Diagnostic equipment deployment is particularly important for maternal and child health because many of the conditions driving mortality depend on diagnosis that peripheral facilities cannot currently provide. Ultrasound is valuable for prenatal care but requires equipment and trained operators that most rural facilities lack. Ilara Health's affordable diagnostic deployment model has included ultrasound equipment at some facilities, extending access to this modality in contexts where it would otherwise be unavailable. Point-of-care tests for infectious diseases relevant to MCH (malaria, HIV, syphilis during pregnancy) have been widely deployed and have improved diagnostic capacity at peripheral levels.

The broader opportunity includes expanding the diagnostic categories available at facility level, improving the linkage between diagnostic results and clinical decision-making, and ensuring that diagnostic capacity is matched by treatment capacity. A facility that can diagnose a pregnancy complication but cannot manage it creates the expectation of care without the capability, which can worsen outcomes rather than improve them.

The donor-financed program ecosystem

African MCH is funded heavily by international donors including Gavi (vaccines), the Global Financing Facility (health systems strengthening), UNICEF, USAID, bilateral programs, and foundation funders.

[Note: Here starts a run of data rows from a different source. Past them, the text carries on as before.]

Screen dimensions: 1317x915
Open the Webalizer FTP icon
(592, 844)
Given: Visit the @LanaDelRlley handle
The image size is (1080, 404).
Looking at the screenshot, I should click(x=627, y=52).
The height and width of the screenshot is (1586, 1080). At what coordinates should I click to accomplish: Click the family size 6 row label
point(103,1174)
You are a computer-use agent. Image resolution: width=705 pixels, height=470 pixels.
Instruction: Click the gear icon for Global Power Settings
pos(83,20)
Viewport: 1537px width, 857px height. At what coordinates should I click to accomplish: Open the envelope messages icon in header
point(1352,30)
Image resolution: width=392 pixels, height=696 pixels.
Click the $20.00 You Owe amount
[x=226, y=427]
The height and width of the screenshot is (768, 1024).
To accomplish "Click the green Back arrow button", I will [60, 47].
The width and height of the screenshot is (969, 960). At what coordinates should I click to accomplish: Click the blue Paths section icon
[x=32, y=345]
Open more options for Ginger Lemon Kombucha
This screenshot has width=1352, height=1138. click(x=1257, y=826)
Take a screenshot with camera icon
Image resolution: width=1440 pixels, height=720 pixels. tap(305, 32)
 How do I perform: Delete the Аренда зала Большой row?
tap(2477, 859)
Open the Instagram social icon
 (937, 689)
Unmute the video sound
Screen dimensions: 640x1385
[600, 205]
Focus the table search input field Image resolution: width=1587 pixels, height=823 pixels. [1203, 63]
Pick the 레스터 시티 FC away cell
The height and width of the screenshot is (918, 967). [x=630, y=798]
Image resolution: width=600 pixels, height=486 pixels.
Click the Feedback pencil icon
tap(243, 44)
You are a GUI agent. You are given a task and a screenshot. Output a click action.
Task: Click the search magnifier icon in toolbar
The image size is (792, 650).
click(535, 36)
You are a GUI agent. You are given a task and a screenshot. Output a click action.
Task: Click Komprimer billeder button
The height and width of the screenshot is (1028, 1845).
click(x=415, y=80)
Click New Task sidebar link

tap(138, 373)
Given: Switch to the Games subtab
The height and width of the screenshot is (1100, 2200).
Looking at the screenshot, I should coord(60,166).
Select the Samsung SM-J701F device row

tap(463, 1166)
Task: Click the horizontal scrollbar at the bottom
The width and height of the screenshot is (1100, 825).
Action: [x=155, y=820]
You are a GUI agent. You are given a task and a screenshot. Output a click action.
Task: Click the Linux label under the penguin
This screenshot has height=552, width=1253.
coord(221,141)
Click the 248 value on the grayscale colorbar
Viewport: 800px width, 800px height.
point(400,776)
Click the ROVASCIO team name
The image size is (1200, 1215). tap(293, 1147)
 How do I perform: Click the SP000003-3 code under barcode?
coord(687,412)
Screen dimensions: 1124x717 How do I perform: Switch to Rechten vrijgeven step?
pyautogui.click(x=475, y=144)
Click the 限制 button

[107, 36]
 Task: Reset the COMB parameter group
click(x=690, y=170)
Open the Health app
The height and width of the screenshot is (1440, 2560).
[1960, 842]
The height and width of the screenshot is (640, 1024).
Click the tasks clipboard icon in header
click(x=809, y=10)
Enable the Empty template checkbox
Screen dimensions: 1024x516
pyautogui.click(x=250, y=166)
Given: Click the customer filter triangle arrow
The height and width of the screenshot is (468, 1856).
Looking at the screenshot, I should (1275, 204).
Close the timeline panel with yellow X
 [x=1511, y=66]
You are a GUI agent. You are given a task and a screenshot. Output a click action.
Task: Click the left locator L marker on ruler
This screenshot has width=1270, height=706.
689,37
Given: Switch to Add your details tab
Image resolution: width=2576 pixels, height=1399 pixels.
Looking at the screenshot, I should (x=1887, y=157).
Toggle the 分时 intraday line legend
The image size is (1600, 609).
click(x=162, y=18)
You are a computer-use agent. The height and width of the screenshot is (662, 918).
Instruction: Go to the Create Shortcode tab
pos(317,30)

These donor programs have delivered significant health gains over the last two decades and continue to finance a substantial portion of specific interventions including vaccines, antenatal care, and emergency obstetric care. The donor-financed ecosystem is both a strength (it delivers interventions that domestic health systems could not fund alone) and a constraint (it creates dependency on external decisions about priorities and funding levels that domestic institutions cannot control).

Recent concerns about donor fatigue, shifts in donor priorities, and the broader contraction of some international health financing have raised questions about the sustainability of current MCH programming levels. Transitioning financing responsibility from donors to domestic health systems is a long-term policy project that most African countries have committed to but few have executed at scale.

What to watch in 2026

Three indicators will shape African maternal and child health technology. First, whether community health worker programs continue to expand and integrate digital tools effectively, reaching more households with higher-quality care. Second, whether diagnostic equipment deployment extends to peripheral facilities at levels that would support meaningful improvements in maternal and child clinical capacity. Third, whether the donor financing environment remains stable or contracts in ways that threaten current programming levels. Maternal and child health is both one of the largest components of African healthcare burden and one of the most politically important, and its trajectory over the next several years will shape whether the gains of the last two decades are sustained and extended or whether progress stalls.